[BEGIN DATA ENTRIES]

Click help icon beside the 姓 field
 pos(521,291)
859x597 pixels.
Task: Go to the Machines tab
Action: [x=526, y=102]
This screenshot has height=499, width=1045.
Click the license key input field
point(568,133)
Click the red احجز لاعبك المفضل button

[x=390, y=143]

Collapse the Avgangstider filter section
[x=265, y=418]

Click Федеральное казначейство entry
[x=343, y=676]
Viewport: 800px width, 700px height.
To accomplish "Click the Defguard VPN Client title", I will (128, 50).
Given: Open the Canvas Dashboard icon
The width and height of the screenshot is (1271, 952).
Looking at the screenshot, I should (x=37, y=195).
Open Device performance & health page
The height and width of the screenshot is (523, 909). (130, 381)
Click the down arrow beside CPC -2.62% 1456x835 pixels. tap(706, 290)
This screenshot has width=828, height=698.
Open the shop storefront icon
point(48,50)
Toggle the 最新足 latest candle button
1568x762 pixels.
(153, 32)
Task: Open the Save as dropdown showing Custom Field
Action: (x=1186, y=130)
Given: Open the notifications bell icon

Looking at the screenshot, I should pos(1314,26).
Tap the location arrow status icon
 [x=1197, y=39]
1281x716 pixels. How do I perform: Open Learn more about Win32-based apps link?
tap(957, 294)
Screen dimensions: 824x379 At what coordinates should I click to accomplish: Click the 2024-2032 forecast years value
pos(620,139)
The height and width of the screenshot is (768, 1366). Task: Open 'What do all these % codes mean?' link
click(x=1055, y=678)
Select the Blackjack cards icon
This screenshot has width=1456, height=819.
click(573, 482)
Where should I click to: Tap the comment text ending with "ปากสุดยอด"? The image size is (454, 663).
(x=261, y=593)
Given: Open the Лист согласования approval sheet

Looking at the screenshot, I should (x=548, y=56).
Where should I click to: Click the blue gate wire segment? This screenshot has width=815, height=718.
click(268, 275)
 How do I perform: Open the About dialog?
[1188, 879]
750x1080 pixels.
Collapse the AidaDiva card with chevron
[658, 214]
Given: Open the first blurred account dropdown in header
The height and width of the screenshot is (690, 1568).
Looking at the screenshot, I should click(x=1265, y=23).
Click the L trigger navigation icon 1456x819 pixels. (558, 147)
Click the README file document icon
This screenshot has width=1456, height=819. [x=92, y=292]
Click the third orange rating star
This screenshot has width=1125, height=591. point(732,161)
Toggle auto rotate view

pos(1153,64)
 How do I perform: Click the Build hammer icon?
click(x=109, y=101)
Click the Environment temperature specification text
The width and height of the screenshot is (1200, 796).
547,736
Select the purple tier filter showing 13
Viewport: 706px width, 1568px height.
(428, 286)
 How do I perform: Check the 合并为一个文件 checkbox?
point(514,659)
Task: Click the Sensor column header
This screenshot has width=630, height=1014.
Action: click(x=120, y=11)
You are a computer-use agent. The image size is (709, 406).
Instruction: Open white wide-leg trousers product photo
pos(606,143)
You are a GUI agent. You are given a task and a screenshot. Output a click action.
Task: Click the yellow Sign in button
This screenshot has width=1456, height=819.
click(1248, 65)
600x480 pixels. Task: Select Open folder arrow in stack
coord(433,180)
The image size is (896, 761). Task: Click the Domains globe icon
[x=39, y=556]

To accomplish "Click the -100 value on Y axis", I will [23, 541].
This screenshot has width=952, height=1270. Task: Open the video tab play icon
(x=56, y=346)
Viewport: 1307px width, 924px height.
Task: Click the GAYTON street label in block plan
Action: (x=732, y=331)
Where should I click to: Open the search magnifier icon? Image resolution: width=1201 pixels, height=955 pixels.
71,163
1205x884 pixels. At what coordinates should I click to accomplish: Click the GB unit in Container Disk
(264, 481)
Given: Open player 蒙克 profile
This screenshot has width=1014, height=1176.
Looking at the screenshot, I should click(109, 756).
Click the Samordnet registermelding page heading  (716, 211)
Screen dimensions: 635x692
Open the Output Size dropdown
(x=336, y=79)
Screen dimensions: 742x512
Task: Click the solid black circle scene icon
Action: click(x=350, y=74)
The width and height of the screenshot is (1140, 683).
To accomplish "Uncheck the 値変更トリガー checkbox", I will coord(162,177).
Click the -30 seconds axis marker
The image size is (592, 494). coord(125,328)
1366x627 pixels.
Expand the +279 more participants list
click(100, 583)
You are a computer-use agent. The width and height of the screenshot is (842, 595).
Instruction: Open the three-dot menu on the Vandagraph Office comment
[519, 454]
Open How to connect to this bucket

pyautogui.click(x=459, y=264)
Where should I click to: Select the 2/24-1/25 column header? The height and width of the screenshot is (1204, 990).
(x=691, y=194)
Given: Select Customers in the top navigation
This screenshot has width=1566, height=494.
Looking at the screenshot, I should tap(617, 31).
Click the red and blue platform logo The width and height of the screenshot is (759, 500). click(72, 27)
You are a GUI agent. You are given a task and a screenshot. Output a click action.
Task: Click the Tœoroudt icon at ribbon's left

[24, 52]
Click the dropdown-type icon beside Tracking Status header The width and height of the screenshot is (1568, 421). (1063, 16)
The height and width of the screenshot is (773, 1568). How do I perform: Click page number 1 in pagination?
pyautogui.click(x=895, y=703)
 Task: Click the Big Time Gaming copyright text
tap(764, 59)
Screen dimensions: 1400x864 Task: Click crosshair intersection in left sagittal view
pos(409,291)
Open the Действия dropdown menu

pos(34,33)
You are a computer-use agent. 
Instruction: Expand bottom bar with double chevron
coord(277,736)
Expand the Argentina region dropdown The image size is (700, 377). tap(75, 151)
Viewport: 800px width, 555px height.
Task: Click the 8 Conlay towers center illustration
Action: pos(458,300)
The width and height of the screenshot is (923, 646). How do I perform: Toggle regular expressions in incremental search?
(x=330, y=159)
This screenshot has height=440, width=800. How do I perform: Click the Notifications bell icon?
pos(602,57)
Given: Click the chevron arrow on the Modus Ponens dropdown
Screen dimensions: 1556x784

[END DATA ENTRIES]

**STATED EXERCISE:** Please repeat the stretch of the records from the line that contains "Given: Open the Canvas Dashboard icon" through the line that contains "Click the L trigger", both included, without any change.

**TASK RESPONSE:**
Given: Open the Canvas Dashboard icon
The width and height of the screenshot is (1271, 952).
Looking at the screenshot, I should (x=37, y=195).
Open Device performance & health page
The height and width of the screenshot is (523, 909). (130, 381)
Click the down arrow beside CPC -2.62% 1456x835 pixels. tap(706, 290)
This screenshot has width=828, height=698.
Open the shop storefront icon
point(48,50)
Toggle the 最新足 latest candle button
1568x762 pixels.
(153, 32)
Task: Open the Save as dropdown showing Custom Field
Action: (x=1186, y=130)
Given: Open the notifications bell icon

Looking at the screenshot, I should pos(1314,26).
Tap the location arrow status icon
 [x=1197, y=39]
1281x716 pixels. How do I perform: Open Learn more about Win32-based apps link?
tap(957, 294)
Screen dimensions: 824x379 At what coordinates should I click to accomplish: Click the 2024-2032 forecast years value
pos(620,139)
The height and width of the screenshot is (768, 1366). Task: Open 'What do all these % codes mean?' link
click(x=1055, y=678)
Select the Blackjack cards icon
This screenshot has width=1456, height=819.
click(573, 482)
Where should I click to: Tap the comment text ending with "ปากสุดยอด"? The image size is (454, 663).
(x=261, y=593)
Given: Open the Лист согласования approval sheet

Looking at the screenshot, I should (x=548, y=56).
Where should I click to: Click the blue gate wire segment? This screenshot has width=815, height=718.
click(268, 275)
 How do I perform: Open the About dialog?
[1188, 879]
750x1080 pixels.
Collapse the AidaDiva card with chevron
[658, 214]
Given: Open the first blurred account dropdown in header
The height and width of the screenshot is (690, 1568).
Looking at the screenshot, I should click(x=1265, y=23).
Click the L trigger navigation icon 1456x819 pixels. (558, 147)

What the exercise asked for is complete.